Ibrahim Pinzon Perez
4/12/2023
Melbourne, Australia. For those who know the city, the first mentions of its characteristics might be the fact that they have wild penguins (Yes, they really do), the fact that they are the city with the most cafes per capita, or the phenomena that may occur where it feels like you’re experiencing all 4 seasons in just one day. What many won’t mention however, is the complexity of its housing market. Michael Yardney, head writer of propertyudpate.com.au, which has been rated #1 in the property investment blog category for the past 7 years, states that one in three Melbourne suburbs has a median house price of at least $1 million, and it is estimated that by 2030, Melbourne will overtake Sydney as Australia’s largest capital city (Melbourne Property Forecast).
The dataset was created by Tony Pino, a Telecoms Engineer at Telstra in Melbourne, and was scraped from publicly available results posted every week from Domain.com.au, and looks at many variables that aren’t much different from other housing market analysis across the world. They are however, variables that will require unit translations to get a better understanding of the data, such as land size (in square meters), distance from CBD (in km) , price (in Australian Dollars), and more.
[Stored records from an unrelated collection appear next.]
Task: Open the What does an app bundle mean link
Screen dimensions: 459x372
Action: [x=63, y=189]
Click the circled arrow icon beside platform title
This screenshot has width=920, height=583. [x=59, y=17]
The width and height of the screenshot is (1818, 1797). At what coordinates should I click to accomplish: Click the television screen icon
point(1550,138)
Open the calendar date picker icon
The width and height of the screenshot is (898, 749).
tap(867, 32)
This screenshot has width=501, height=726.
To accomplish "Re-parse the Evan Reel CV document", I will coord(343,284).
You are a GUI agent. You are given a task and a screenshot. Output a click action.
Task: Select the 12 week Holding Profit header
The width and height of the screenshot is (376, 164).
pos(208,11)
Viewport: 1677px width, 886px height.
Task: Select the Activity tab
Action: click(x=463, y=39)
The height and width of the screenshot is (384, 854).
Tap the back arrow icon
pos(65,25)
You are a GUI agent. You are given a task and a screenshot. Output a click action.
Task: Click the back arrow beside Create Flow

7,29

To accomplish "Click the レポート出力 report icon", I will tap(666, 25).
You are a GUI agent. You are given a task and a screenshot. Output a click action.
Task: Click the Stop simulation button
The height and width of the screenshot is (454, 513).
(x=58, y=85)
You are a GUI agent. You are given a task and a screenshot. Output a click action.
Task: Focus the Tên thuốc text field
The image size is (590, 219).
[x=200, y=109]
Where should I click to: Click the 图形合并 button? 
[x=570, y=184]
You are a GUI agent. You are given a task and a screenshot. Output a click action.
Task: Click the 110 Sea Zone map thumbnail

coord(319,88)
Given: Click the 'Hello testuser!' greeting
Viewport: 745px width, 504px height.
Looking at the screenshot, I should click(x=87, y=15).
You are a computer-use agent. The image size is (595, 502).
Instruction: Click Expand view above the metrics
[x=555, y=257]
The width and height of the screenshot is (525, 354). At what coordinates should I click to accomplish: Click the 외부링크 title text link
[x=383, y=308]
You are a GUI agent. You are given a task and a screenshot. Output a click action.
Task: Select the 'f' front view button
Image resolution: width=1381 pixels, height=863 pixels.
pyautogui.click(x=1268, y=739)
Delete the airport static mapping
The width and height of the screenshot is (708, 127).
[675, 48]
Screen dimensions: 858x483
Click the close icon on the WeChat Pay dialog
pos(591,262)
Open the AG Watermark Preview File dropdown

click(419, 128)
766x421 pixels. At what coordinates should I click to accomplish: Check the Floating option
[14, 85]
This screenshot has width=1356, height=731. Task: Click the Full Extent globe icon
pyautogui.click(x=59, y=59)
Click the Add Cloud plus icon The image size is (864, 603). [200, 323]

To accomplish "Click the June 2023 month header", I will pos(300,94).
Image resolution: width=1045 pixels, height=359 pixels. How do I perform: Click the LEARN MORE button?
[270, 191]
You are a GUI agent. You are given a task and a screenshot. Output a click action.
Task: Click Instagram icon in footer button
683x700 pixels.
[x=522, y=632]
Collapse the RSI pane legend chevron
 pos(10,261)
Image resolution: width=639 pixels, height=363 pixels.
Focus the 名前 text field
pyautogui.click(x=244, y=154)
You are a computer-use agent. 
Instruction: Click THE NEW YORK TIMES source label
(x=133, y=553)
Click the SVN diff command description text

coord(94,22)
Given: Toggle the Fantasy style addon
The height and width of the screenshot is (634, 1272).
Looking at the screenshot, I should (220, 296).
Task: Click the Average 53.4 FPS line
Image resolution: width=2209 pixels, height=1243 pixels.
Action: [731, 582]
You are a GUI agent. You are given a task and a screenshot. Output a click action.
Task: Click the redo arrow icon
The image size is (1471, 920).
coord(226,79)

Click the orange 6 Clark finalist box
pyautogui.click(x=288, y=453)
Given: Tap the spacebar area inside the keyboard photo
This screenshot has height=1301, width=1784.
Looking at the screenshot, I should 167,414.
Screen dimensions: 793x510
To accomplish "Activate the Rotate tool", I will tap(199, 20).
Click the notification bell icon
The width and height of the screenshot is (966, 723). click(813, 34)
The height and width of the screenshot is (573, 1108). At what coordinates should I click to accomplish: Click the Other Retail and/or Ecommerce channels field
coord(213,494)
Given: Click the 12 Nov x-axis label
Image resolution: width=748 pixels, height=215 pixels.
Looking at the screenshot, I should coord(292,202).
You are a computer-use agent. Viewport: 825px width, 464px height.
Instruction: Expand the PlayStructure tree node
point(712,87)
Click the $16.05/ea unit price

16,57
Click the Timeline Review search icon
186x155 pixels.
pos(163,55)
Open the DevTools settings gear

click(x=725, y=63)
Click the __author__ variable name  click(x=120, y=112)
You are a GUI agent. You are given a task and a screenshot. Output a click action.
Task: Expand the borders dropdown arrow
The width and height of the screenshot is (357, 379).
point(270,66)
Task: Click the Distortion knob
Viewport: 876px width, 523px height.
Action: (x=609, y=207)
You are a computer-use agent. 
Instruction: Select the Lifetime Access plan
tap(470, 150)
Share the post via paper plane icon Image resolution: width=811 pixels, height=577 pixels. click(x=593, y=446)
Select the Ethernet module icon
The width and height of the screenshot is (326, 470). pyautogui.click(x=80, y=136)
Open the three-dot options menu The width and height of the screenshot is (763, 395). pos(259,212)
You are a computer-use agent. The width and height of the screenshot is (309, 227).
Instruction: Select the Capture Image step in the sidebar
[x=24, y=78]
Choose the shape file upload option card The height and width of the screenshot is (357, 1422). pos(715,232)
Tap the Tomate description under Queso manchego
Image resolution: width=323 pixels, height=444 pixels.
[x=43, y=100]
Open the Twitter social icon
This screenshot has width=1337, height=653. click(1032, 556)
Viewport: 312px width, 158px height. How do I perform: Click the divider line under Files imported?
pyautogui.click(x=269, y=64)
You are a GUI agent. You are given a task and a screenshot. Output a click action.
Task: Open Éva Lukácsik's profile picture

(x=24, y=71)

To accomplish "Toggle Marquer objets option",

There are also variables that aren’t of much use to us, such as real estate agent name, scraped bedroom data, and type of sale.
To understand the data, here are the list of variables and their meaning in the context of our data
Rooms: Number of rooms
Price: Price in dollars (AUD)
Type: br - bedroom(s); h - house, cottage, villa, semi, terrace; u - unit, duplex; t - townhouse; dev site - development site; o res - other residential.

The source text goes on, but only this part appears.